For full control over the estimation process:

from momentest import SMMEngine, EstimationSetup, estimate

# Create engine with custom settings
engine = SMMEngine(
    k=2, p=2, n_sim=2000, shock_dim=1,
    sim_func=sim_func, moment_func=moment_func, seed=42
)

# Create setup
setup = EstimationSetup(
    mode="SMM",
    model_name="my_model",
    moment_type="mean_variance",
    k=2, p=2, n_sim=2000, shock_dim=1,
    seed=42,
    weighting="optimal",
)

# Run estimation with custom options
result = estimate(
    setup=setup,
    data_moments=data_moments,
    bounds=bounds,
    n_global=100,
    local_method="L-BFGS-B",
    engine=engine,
)

Using Pre-drawn Shocks

For reproducibility or comparing methods with identical randomness:

import numpy as np
from momentest import SMMEngine, smm_estimate

# Pre-draw shocks
rng = np.random.default_rng(42)
shocks = rng.standard_normal((1000, 1))

# Use same shocks for different estimations
result = smm_estimate(
    sim_func=sim_func,
    moment_func=moment_func,
    data_moments=data_moments,
    bounds=bounds,
    n_sim=1000,
    shock_dim=1,
    shocks=shocks,  # Pass pre-drawn shocks
)

Citation

If you use this package in your research, please cite:

@software{momentest,
  title={momentest: SMM and GMM Estimation in Python},
  author={Aytug, Harry},
  year={2025},
  url={https://github.com/haytug/momentest}
}

References

  • Hansen, L.P. (1982).
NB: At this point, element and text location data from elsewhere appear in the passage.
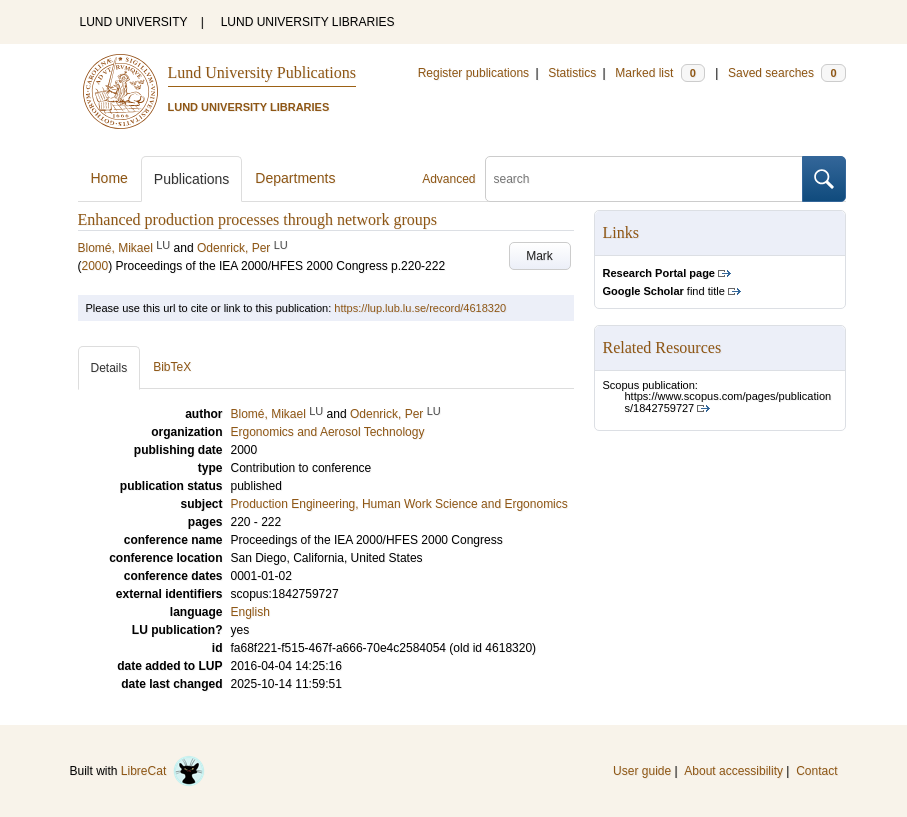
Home (109, 178)
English (250, 612)
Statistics (572, 73)
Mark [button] (539, 256)
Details (109, 368)
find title (664, 291)
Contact (816, 771)
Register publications (473, 73)
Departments (295, 178)
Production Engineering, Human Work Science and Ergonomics (399, 504)
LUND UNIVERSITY (134, 22)
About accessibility (733, 771)
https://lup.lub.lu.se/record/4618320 (420, 308)
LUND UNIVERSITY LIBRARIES (308, 22)
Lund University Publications (262, 72)
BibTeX (172, 367)
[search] (644, 179)
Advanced (448, 179)
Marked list (659, 73)
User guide (642, 771)
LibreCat (163, 771)
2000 (95, 266)
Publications (192, 179)
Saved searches (787, 73)
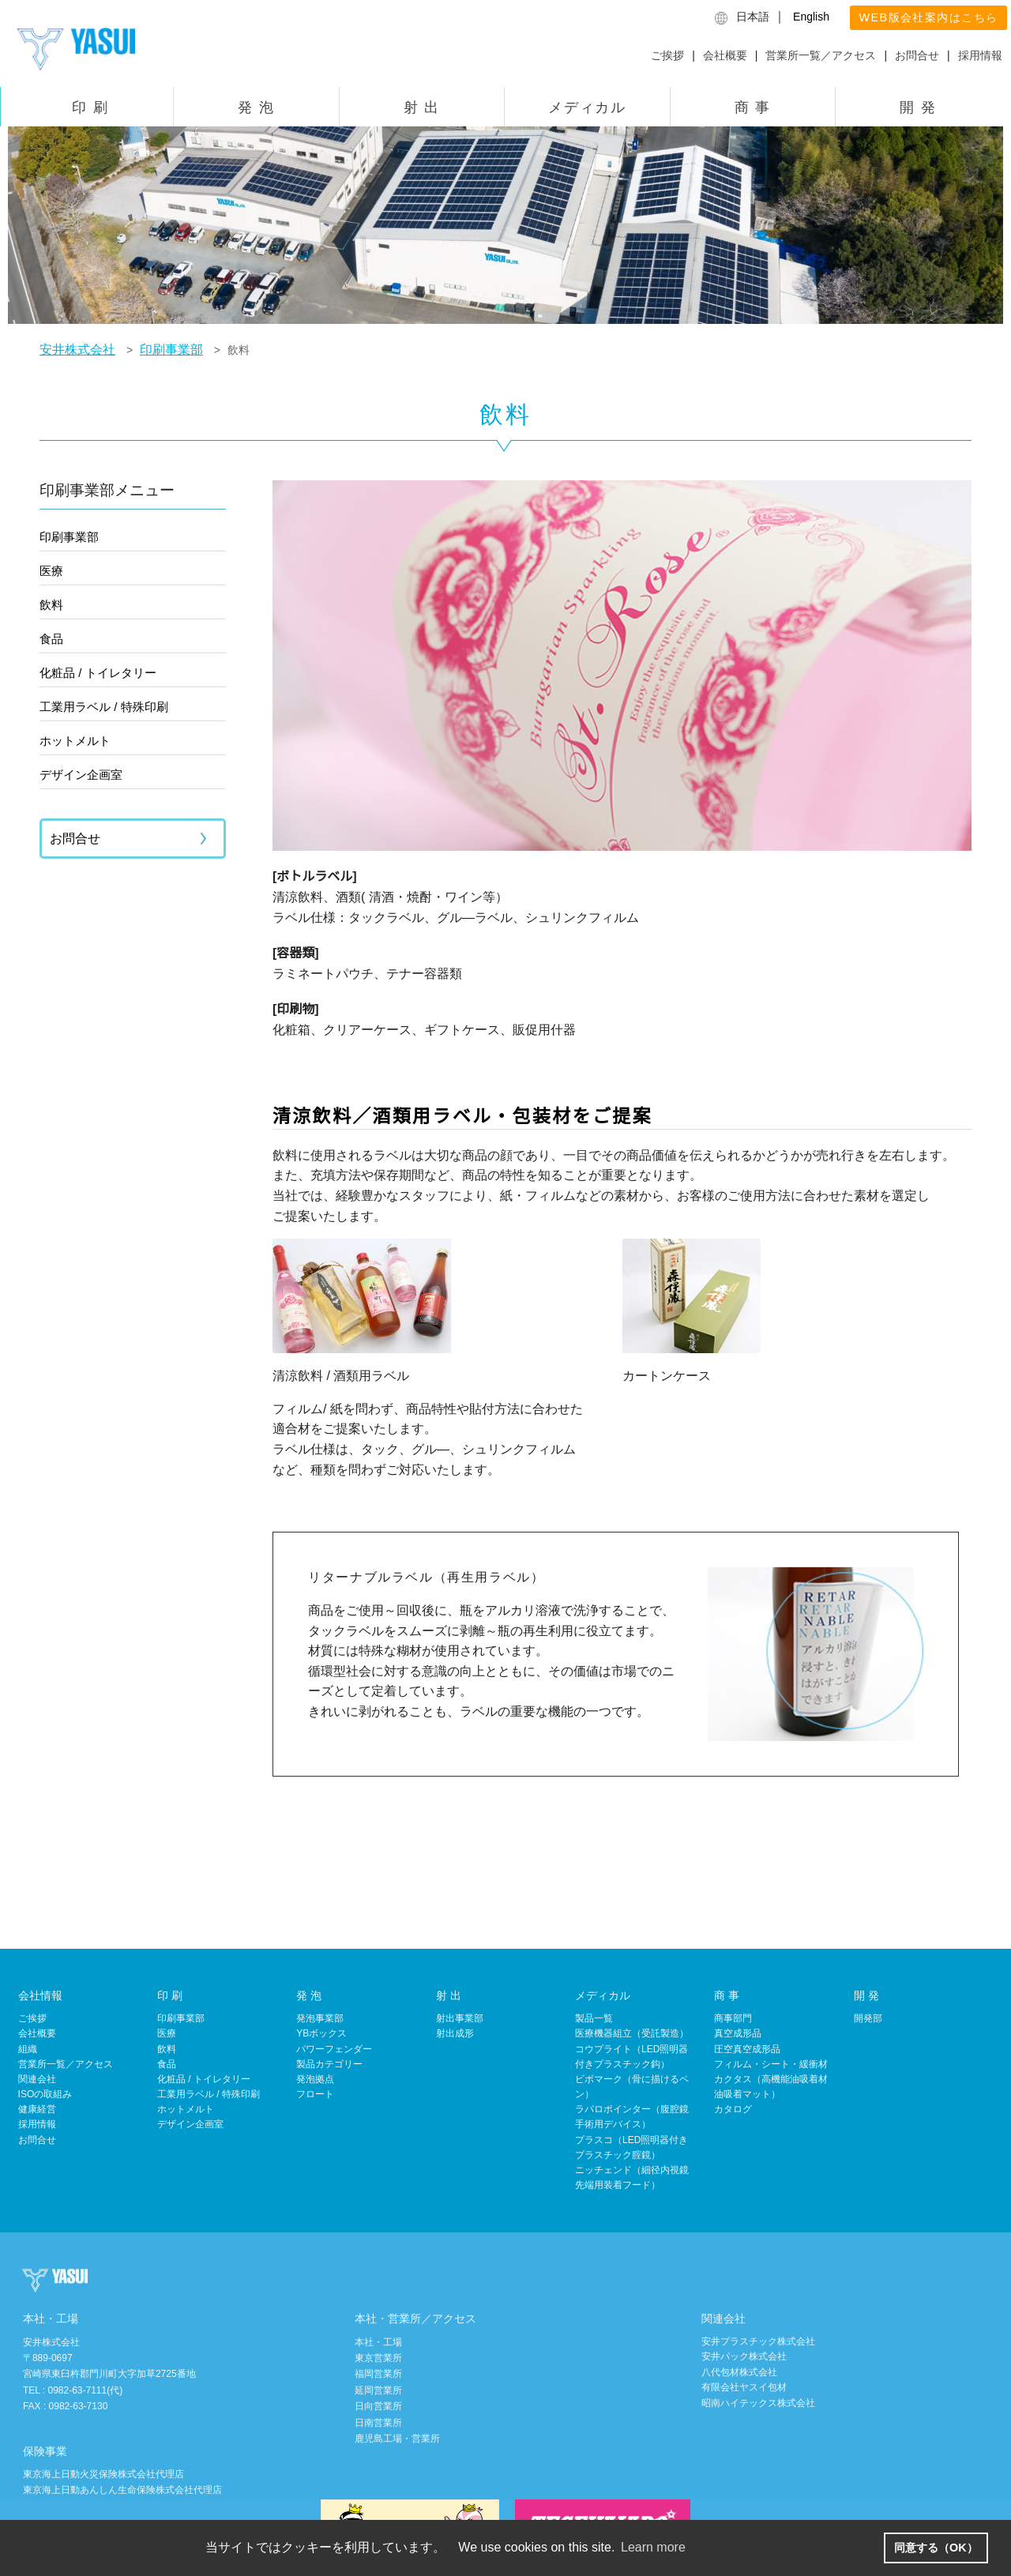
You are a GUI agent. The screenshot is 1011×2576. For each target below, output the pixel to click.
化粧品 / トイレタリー (97, 672)
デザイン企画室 (80, 774)
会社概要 (725, 55)
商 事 (753, 107)
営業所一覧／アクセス (820, 55)
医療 (51, 570)
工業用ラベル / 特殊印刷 (103, 706)
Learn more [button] (653, 2547)
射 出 (422, 107)
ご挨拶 (667, 55)
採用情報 (980, 55)
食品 (51, 638)
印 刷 (90, 107)
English (811, 16)
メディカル (587, 107)
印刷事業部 (69, 536)
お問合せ (917, 55)
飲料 (51, 604)
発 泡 (256, 107)
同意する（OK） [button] (936, 2547)
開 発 (918, 107)
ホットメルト (75, 740)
Large Sample Properties of Generalized Method of Moments Estimators. Econometrica, 50(4), 1029-1054.
  • McFadden, D. (1989). A Method of Simulated Moments for Estimation of Discrete Response Models Without Numerical Integration. Econometrica, 57(5), 995-1026.
  • Pakes, A. & Pollard, D. (1989). Simulation and the Asymptotics of Optimization Estimators. Econometrica, 57(5), 1027-1057.
  • Newey, W.K. & McFadden, D. (1994). Large Sample Estimation and Hypothesis Testing. Handbook of Econometrics, Vol. 4.
  • Hall, P. & Horowitz, J.L. (1996). Bootstrap Critical Values for Tests Based on Generalized-Method-of-Moments Estimators. Econometrica, 64(4), 891-916.

License

MIT License - see LICENSE for details.